What can't I export JSX from a NPM Package

I'm writing a library that exposes some React Components as part of its API.

I'm going to make a few assumptions here :

1 - It is going to be used inside react projects.

2 - Those projects will bundle their dependencies at some point.

3 - Those react projects can use JSX as a way of describing the UI.

4 - Their bundler of choice, Webpack if it's a create-react-app, will use babel in order to parse and transpile that JSX into vanilla JS.

Following that logic, I should be able export some JSX from an external package, because the package's code will be bundled, transpiled alongside the app.

However, when I do so in a create-react-app project, I get the following error :


SyntaxError: /Users/someone/Desktop/someproject/dist/esm/index.js: Support for the experimental syntax 'jsx' isn't currently enabled (35:13):

Add @babel/preset-react (https://git.io/JfeDR) to the 'presets' section of your Babel config to enable transformation.
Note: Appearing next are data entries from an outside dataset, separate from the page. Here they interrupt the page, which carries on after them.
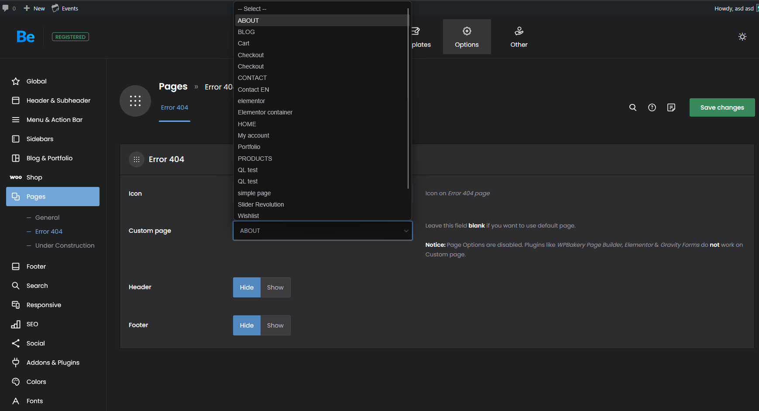Set Header visibility to Show
Screen dimensions: 759x411
(x=275, y=287)
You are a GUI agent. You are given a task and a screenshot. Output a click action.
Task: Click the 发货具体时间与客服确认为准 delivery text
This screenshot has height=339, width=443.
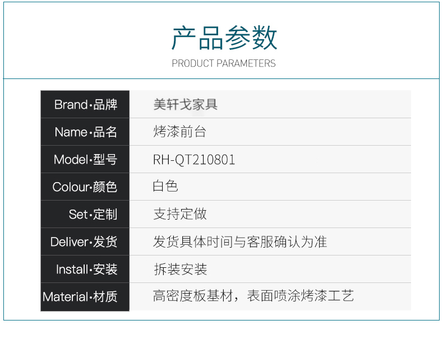click(x=240, y=242)
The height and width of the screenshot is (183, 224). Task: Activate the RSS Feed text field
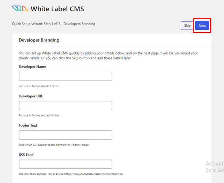[x=65, y=164]
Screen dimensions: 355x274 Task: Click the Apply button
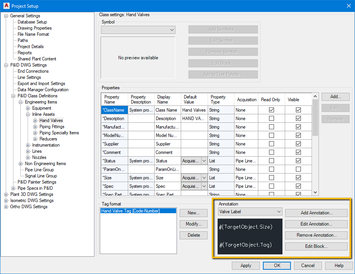coord(246,266)
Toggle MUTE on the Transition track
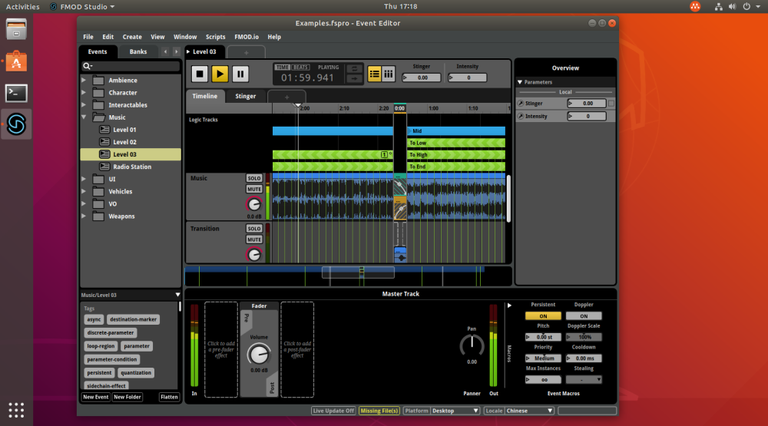Screen dimensions: 768x426 254,239
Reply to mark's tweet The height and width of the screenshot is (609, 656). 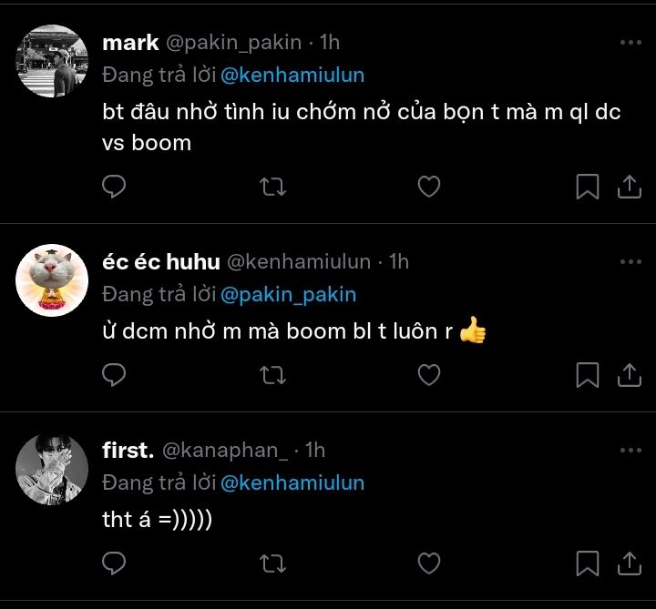pos(114,187)
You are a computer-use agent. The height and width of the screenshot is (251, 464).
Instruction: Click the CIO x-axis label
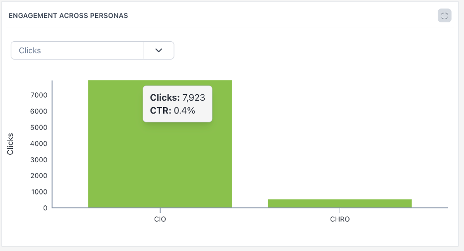[x=160, y=219]
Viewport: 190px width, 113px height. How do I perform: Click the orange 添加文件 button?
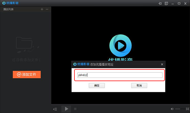(27, 74)
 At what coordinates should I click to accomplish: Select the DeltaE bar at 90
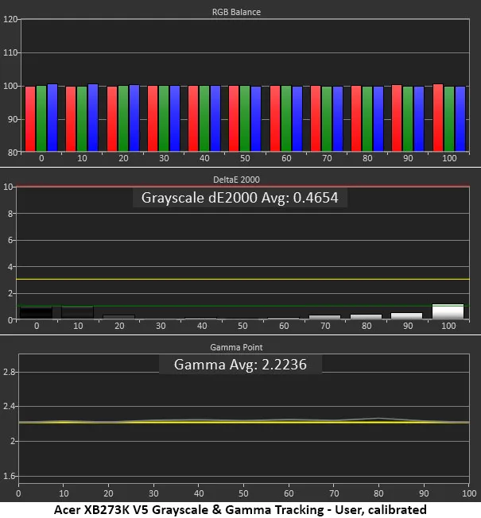[407, 315]
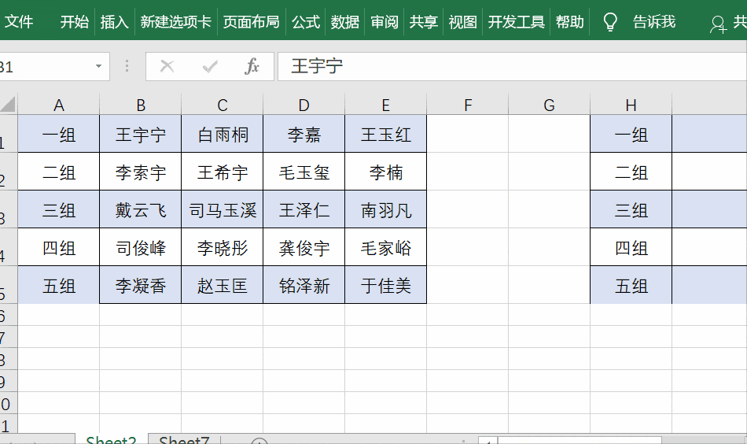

If you want to leave it as-is, add @babel/plugin-syntax-jsx (https://git.io/vb4yA) to the 'plugins' section to enable parsing.
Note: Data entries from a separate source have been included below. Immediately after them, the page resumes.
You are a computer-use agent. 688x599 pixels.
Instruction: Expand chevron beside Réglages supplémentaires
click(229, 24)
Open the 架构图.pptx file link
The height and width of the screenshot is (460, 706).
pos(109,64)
Yes, I could transpile the JSX, maybe I will. I just don't see any reason to, if it's going to be bundled anyway. I prefer leaving transpiling tweaking and optimisation to the user.
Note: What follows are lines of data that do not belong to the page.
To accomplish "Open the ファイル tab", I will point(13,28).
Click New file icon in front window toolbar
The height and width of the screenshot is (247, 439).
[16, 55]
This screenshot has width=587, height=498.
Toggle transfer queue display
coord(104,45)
My concern is that if I transpile it myself, I have 2 choices.

import React in scope, and using babel to turn <MyComponent/> into React.createElement(), but this will rule out the possibility to use the new JSX transform

use the new JSX transform myself, and figure out whether or not my code will be compatible with react versions prior to 17. And increase my own bundle size because there is a lot of code added by babel to make that work.

At this point, I think I'm quite excited about this issue because frankly I have no idea why I can't just export plain JSX from my package. I know I'm probably missing something obvious, like a semi-colon or whatever, but I really want to understand.

If you want some code / rollup - babel configs feel free to ask.

Tanks !

Upvotes: 0

Views: 387

Answers (1)

Seth Lutske
Seth Lutske

Reputation: 10696

Your logic seems to make sense at first glance. But let's examine why this is a bad idea.

JSX is a special syntax that must be transpiled down to the lowest common demoninator to be understood in the browser, or by Nodejs. This is what bundlers do, and as you mentioned, anyone working with react in a node environment is almost certainly using a bundler to do this.

However, there are any number of wierd syntaxes that people may use in their code. When a bundler imports code from a node_module, if the code in those modules is not already transpiled, the bundler would need to transpile them as well. Considering un-transpiled modules may be in any number of strange syntaxes, each module would need its own transpilation instructions (think babel configuration). Having unique transpilation configurations for every node_module would be very unwieldy, not to mention having to transpile each node_module, potentially in a different way, would be bad for performance.

The generally accepted best practice for solve this problem is to simply build your package using a bunder which boils the code down to the lowest common denominator. This enables your package-user's bundler to just bring in the code in a node_module "as is".

While its probably possible to come up with some crazy babe/webpack/rollup instructions to custom-interperet your module as JSX, do you really want your library users to have to do that? Especially in the case of people using create-react-app, customizing the babel config of CRA is not natively supported, which means they will need to take extra-steps to get your library to work. Additionally, webpack defaults to excluding node_modules from js transpilations for obvious performance reasons, and CRA follows this convention. When publishing libraries, you want them to be universally useable as easy as possible to consume.

Transpiling, tweaking, and optimizing code is best left to the person who wrote it, which in the case of a react component library you're trying to publish, is you.